* Excerpted records *
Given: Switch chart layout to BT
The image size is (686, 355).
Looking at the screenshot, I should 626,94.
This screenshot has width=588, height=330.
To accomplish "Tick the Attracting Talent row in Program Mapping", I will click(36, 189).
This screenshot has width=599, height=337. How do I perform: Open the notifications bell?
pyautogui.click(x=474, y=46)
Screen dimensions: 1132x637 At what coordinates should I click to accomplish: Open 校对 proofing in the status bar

* Stated task *
Format these lines as a JSON list of strings, with one string per line and blank lines omitted.

* Response *
[
  "Given: Switch chart layout to BT",
  "The image size is (686, 355).",
  "Looking at the screenshot, I should 626,94.",
  "This screenshot has width=588, height=330.",
  "To accomplish \"Tick the Attracting Talent row in Program Mapping\", I will click(36, 189).",
  "This screenshot has width=599, height=337. How do I perform: Open the notifications bell?",
  "pyautogui.click(x=474, y=46)",
  "Screen dimensions: 1132x637 At what coordinates should I click to accomplish: Open 校对 proofing in the status bar"
]